• **SOURCE DATA**:
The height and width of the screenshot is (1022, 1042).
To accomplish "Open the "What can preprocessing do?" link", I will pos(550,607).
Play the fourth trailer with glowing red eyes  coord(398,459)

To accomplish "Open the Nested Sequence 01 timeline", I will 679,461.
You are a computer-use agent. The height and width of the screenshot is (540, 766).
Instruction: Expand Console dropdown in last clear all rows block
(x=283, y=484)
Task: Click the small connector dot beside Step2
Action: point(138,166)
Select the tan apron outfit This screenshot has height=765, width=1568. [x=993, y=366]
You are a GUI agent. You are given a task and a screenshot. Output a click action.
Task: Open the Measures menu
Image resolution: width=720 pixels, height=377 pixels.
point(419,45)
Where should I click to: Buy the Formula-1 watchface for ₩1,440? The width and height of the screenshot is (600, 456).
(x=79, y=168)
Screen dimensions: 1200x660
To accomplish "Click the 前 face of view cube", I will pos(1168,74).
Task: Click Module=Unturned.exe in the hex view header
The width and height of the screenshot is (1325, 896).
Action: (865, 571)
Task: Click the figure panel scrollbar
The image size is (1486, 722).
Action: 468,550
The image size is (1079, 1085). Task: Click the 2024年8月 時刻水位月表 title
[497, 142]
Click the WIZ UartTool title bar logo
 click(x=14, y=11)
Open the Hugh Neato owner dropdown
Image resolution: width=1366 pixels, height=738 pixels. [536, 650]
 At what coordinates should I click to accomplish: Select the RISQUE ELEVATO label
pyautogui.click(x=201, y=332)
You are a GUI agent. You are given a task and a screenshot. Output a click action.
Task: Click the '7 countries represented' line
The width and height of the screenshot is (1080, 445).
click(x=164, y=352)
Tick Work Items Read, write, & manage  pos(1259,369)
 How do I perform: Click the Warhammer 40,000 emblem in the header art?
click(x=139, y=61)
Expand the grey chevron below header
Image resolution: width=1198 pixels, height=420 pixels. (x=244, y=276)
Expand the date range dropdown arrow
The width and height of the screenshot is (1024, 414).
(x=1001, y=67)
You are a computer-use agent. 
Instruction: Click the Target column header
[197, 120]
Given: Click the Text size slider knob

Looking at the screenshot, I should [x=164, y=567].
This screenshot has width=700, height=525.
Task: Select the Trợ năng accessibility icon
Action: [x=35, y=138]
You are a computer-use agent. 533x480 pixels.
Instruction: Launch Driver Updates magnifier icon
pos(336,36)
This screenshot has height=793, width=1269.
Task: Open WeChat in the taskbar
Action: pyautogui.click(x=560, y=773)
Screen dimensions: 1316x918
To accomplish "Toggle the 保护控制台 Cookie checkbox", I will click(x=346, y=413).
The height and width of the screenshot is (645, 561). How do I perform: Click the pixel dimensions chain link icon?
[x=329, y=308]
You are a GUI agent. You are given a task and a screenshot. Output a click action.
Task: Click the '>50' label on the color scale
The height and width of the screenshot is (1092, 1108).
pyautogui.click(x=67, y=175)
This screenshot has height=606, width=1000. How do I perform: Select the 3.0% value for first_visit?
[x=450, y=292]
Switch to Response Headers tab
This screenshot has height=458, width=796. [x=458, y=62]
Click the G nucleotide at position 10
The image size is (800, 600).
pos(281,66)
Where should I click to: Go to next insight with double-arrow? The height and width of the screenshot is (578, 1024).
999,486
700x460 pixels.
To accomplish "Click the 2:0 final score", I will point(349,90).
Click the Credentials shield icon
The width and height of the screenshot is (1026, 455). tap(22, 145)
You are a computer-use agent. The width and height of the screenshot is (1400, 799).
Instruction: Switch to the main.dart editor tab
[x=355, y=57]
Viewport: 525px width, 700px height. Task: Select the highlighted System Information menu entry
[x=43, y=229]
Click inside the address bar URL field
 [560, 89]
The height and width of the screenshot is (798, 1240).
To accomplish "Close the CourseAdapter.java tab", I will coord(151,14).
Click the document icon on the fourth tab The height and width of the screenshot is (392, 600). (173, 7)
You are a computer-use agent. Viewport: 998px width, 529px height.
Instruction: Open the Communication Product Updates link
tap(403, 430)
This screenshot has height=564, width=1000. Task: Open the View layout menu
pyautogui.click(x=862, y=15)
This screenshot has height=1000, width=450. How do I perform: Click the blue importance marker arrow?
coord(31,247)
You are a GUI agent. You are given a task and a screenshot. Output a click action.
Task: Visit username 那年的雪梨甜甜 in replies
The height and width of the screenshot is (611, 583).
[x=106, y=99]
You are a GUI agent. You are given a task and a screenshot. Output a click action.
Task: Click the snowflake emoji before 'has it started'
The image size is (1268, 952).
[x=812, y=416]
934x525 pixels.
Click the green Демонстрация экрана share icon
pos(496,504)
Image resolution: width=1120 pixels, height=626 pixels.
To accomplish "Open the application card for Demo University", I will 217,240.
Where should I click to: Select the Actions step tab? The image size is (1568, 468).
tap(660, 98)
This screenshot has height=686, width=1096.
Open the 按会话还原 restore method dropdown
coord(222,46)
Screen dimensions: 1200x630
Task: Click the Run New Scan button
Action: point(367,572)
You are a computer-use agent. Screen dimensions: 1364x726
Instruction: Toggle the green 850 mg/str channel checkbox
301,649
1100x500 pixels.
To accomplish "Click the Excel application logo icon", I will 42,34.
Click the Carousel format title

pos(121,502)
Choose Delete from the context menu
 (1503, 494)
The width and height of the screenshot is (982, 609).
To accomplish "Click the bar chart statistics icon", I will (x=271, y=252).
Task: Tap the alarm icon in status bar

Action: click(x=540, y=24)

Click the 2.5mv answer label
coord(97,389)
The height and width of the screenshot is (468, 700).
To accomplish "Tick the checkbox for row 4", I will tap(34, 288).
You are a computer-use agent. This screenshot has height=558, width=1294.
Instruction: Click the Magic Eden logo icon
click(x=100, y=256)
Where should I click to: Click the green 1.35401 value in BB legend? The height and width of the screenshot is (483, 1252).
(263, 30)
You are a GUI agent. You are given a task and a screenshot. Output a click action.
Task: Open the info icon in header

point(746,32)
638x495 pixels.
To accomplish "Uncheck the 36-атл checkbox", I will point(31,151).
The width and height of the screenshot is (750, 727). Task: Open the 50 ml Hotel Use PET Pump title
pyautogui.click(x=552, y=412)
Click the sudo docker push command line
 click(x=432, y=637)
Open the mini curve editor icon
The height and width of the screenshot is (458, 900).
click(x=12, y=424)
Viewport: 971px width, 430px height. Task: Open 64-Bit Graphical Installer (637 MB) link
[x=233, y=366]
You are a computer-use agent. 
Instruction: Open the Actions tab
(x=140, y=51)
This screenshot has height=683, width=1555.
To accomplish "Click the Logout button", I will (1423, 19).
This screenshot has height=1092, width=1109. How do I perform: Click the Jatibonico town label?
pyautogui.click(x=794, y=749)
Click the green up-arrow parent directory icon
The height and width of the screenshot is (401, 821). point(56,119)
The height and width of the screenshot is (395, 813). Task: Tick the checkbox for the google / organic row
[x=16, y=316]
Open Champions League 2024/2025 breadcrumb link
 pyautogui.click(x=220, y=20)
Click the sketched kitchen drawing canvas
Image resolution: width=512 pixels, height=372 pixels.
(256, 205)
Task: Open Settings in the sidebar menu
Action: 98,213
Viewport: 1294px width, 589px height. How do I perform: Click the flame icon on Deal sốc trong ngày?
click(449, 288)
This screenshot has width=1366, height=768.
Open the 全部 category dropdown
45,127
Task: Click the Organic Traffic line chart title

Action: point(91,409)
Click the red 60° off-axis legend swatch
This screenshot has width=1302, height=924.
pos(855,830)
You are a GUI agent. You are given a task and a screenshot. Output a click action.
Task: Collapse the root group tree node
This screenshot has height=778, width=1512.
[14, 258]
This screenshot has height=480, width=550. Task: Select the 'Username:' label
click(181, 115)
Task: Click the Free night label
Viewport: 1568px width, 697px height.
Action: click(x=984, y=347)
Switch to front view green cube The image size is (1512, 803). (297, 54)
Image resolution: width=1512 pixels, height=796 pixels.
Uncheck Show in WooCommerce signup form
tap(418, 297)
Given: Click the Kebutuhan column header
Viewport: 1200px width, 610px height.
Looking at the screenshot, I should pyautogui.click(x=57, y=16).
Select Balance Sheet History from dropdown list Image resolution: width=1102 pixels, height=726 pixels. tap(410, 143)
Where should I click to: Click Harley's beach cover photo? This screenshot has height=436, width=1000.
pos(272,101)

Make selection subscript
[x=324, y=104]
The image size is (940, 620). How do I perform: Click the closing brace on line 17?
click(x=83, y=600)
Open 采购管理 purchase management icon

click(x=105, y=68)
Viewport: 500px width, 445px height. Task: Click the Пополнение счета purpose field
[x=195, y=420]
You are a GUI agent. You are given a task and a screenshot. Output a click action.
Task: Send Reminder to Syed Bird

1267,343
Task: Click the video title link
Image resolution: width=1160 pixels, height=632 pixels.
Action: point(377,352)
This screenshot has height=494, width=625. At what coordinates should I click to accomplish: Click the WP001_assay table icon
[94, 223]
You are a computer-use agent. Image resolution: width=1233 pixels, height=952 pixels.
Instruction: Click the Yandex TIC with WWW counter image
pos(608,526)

• **WHAT THIS TASK INVOLVES**:
Collect from the data above every line that includes "fourth".

• **TASK SOLUTION**:
Play the fourth trailer with glowing red eyes  coord(398,459)
Click the document icon on the fourth tab The height and width of the screenshot is (392, 600). (173, 7)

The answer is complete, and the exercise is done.